Observando a pequena fogueira que fizera para assar o diminuto rato – e última proteína que tinha em seu suprimento – que teria para a ceia (essas palavras, já sem qualquer significado, sempre o faziam sorrir... aquele sorriso sem qualquer graça por trás, duro e seco, maduro e irônico demais, mas ainda assim espontâneo, se é que lhe sobrara qualquer sorriso que não precisasse de força para surgir), pensou em todas as chamas que lhe marcaram a vida que tivera há muito, muito tempo: o fogo na vala em que se assava o churrasco, a vez que machucara os dedos com um fósforo que deixara queimar até o fim, os fogos de artifício que o Bento fazia questão em toda troca de ano e em homenagem ao Homem Jesus, o fogão à lenha que esquentava a cozinha da estância durante todo o inverno, a própria estância como uma pira gigantesca quando o Império avançou...
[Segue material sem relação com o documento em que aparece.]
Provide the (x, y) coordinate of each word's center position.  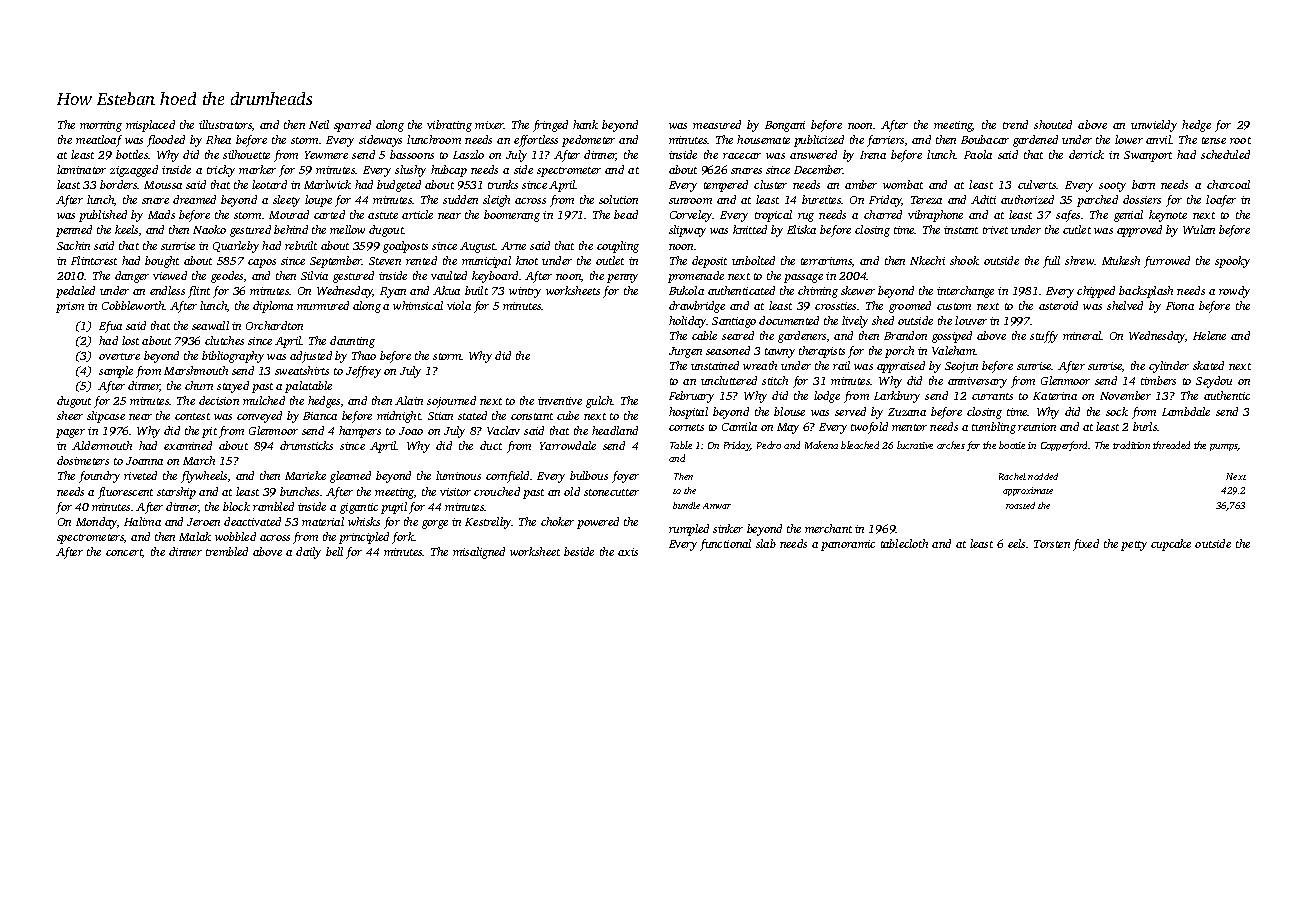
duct (491, 445)
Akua (446, 290)
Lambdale (1186, 411)
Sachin (73, 245)
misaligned (479, 553)
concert (124, 553)
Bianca (320, 416)
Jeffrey (363, 372)
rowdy (1234, 292)
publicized (819, 141)
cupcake (1171, 545)
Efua (110, 327)
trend (1015, 124)
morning (101, 126)
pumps (1224, 447)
Acendeu um palheiro. Remexeu em sua mala de garupa; precisava torná-la confortável para que fosse usada como travesseiro. Retirou dali, largando entre ele e a fogueira, um saco balas de revólver, um afiador, uma boleadeira e mais alguns outros objetos.
Tomou nas mãos um facão e observou o cabo, sua extensão recoberta por tiras de couro gastas pelo tempo e manuseio, e a marca em sua base. Depositou-o no chão e pegou um revólver, também marcado na base da coronha encrostada de ouro. Retirou-os das bainhas, e ambos reluziram em um estranho azul perolado à luz da fogueira, sem refletir o avermelhado do fogo.
O rato estava quase pronto. Procurou as trouxas de couro com os vegetais secos e salgados. A comida teria o tão conhecido gosto acridoce característico de legumes em iniciada decomposição, não que ele realmente se importasse. Ainda era capaz de lembrar do repolho azedo que, mesmo vindo de outra cultura, era comum em sua região. Retirou da cintura o facão – comum – e o roedor do fogo; levou o espeto à boca, mordeu o primeiro pedaço, cortando o pedaço com a faca, e mastigou firme. Pegou um pedaço de cenoura com a ponta do facão e levou a boca.
Intercalando carne e vegetais, comeu sem pressa. O sol ainda brilhava firme, mas finalmente afastando-se do centro do céu, quando ele deitou-se. O dia de amanhã será tão tedioso e idêntico ao de hoje, e caminhar seria tudo que faria. Talvez se aproximasse das montanhas para caçar, ou do mar e tentar a sorte numa “pescaria”. Talvez, se achasse água doce, mateasse solito por algum tempo. Talvez, se encontrasse uma vaca ou ovelha, fizesse um churrasco de verdade. Talvez... talvez...
… e a escuridão lhe envolveu, levando-o para longe de qualquer pensamento, para um sono frio e sem sonhos.